Stored records:

════════

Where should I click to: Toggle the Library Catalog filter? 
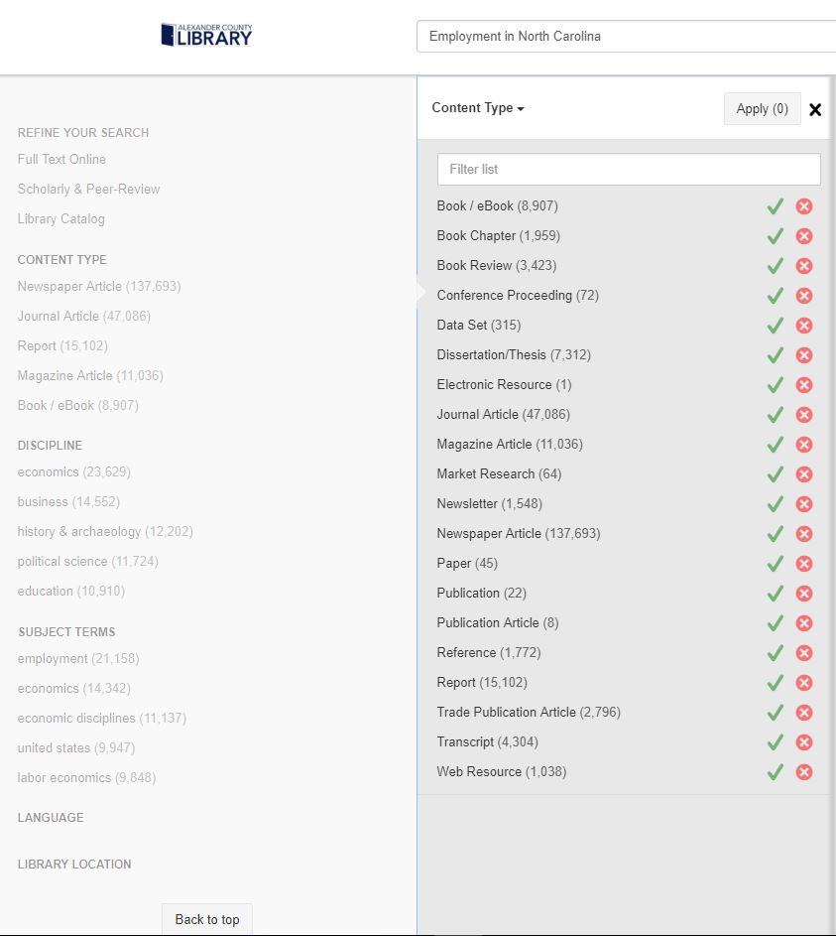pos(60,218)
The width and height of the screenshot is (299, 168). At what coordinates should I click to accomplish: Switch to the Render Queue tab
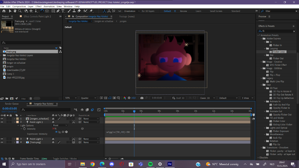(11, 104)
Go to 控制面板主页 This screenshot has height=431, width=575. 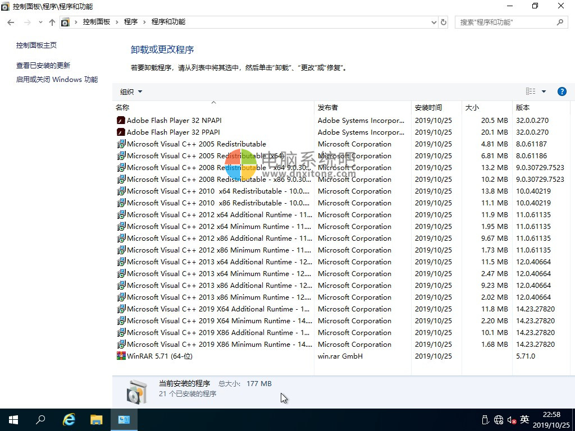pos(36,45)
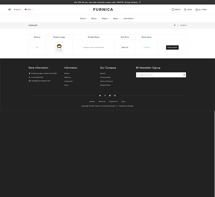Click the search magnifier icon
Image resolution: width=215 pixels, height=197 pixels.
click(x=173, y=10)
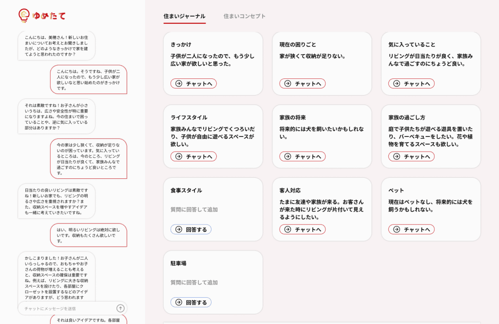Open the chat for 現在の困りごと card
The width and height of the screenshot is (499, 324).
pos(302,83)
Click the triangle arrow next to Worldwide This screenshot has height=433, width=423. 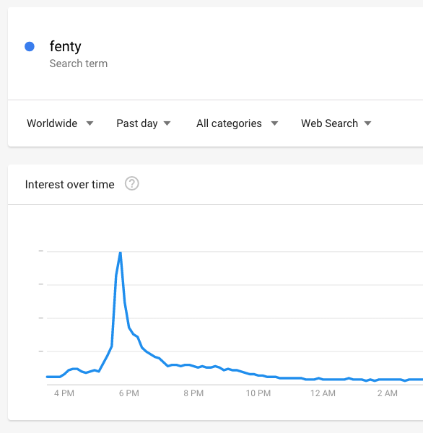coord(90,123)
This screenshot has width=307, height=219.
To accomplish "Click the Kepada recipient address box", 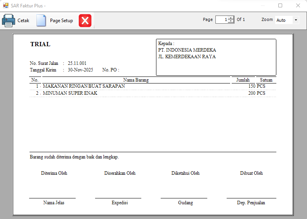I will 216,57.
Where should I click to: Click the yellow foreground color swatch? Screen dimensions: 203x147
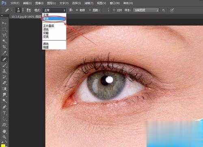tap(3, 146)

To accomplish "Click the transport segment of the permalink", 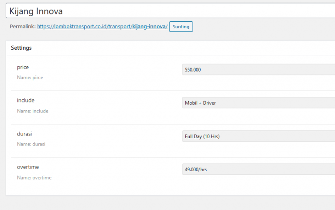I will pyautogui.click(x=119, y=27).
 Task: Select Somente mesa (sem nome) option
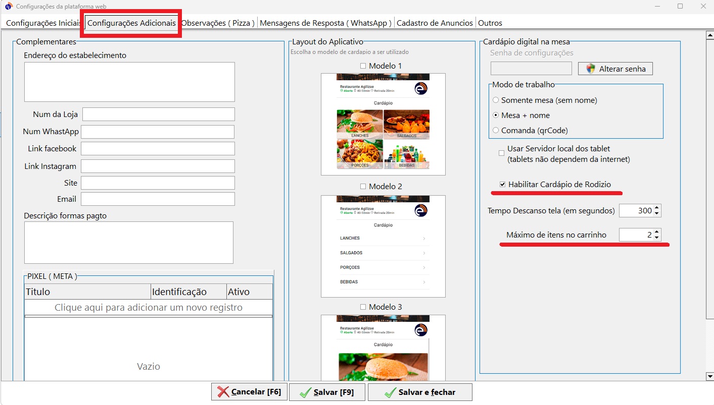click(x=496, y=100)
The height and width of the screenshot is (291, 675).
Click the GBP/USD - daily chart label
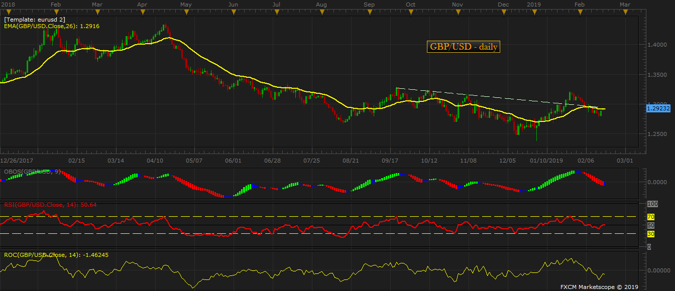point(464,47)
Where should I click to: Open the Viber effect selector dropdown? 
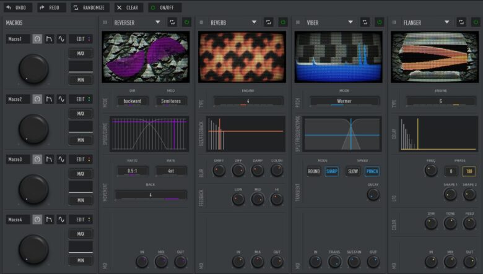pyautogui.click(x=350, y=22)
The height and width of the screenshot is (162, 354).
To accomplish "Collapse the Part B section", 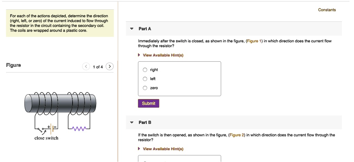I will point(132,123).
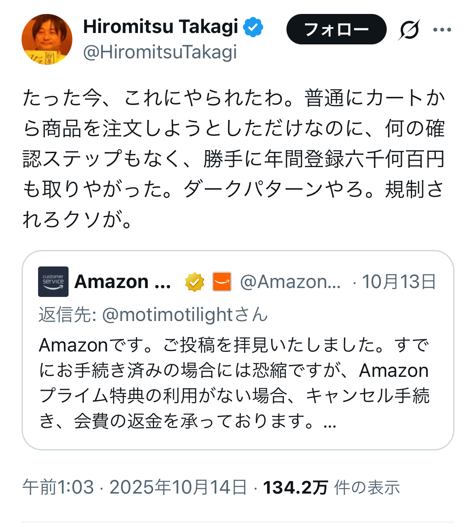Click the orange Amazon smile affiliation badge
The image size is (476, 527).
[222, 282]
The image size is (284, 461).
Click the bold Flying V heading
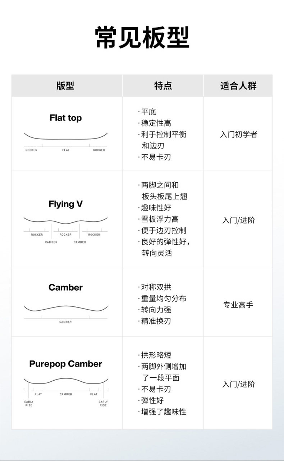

════════

Problem:
From the records above, copy exactly the stretch from the line holding "The height and width of the screenshot is (291, 675)." through the line holding "The height and width of the screenshot is (162, 354).", both ends included, without the pictures.

Solved problem:
The height and width of the screenshot is (291, 675).
Click the GBP/USD - daily chart label
point(464,47)
Where should I click to: Open the Viber effect selector dropdown? 
pyautogui.click(x=350, y=22)
The height and width of the screenshot is (162, 354).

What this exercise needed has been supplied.